Let’s give it up for the ponciest, flounciest, and prissiest of characters in historical costume movies: foppish boys! I counted down my honorary mentions and top 6-10 fops last Friday, now let’s go to the best of the best:
#5: Richard Cosway in Jefferson in Paris (1995)
I’m not positive why Simon Callow as Richard Cosway kills me so much in Merchant/Ivory‘s Jefferson in Paris. It’s partially the wig and makeup, but it’s even more Simon fickin’ Callow, who can ponce with the best of them! So he’s a cockblocker, he looks great doing it…

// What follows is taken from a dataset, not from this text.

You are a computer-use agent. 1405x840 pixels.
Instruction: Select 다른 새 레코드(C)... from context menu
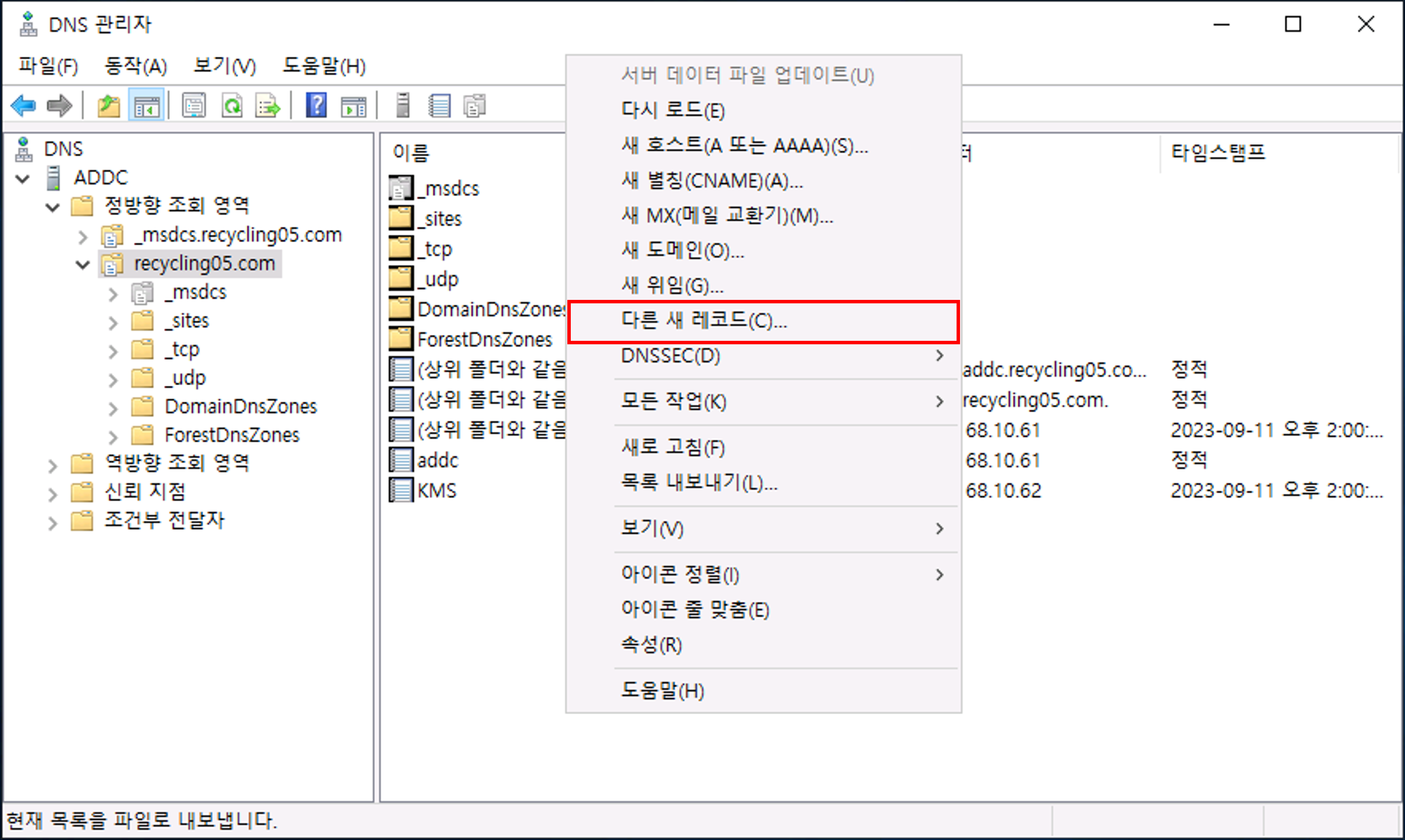703,321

#4: The Prince of Wales in Blackadder the Third (1987)
Blackadder, in all its iterations, has had many fops, but no season is foppier than the 18th century-set one (Blackadder the Third):
But none of them can match the MAD GENIUS of Hugh Laurie as the Prince of Wales. Okay, so I’ve raved about this version of Prinny before. It doesn’t matter. Laurie’s Prince of Wales is the foppiest, airhead-iest, ditziest, flounciest man in Regency England!
#3: Lord Arthur Goring in An Ideal Husband (1999)
Oh, Rupert Everett as Lord Goring. SIGH. So dapper. So perfectly turned out at every moment. So god-damned witty! Yeah, pair a hot, talented actor, sharp suits, and Oscar Wilde’s genius writing, and you’ve got the fop you really really want to shag.
And yes, you may want to split hairs about a “dandy” vs. a “fop.” I guess they are different, but I’m still including Everett/Goring in my list. BECAUSE I WANT TO.
#2: Sir Percy Blakeney in The Scarlet Pimpernel (1982)
It’s probably going to be a fight-to-the-death about whether I’m right to put the fabulous Sir Percy in at number 2 and not number 1. Sir Percy Blakeney is, of course, the foppiest, prissiest, flounciest fop EVER as a disguise for his real identity as a badass spy known as The Scarlet Pimpernel. And, of course, there’s been multiple versions of this story, and you may be team Leslie Howard (don’t hate me, but I haven’t seen that version yet so I can’t compare!) or Richard E. Grant (who, in my opinion, pales in comparison).
Anyway, Anthony Andrews just about killed me with his take on Sir Percy. He flounces. He gesticulates. He gets prissy. He fluffs his lace and prances around and then suddenly, WHOMP, he’s all badass and capable and hot.
#1: The Duc d’Orléans in Marie Antoinette (1938)
I’m sorry guys, but the Joseph Schildkraut as the duc d’Orléans just takes the cake for me with THAT HAIR and THAT MAKEUP. Gaaaaaaahhhhhh! So he’s really evil, and plotting against you, and would compromise you in an instant! LOOK AT THOSE PINCURLS!! THE 1930S PENCIL BROWS!!! THE CUPID’S BOW LIPS!!!!!
Okay, let’s do this. Are you going to kill me over Leslie Howard? Who else did I forget?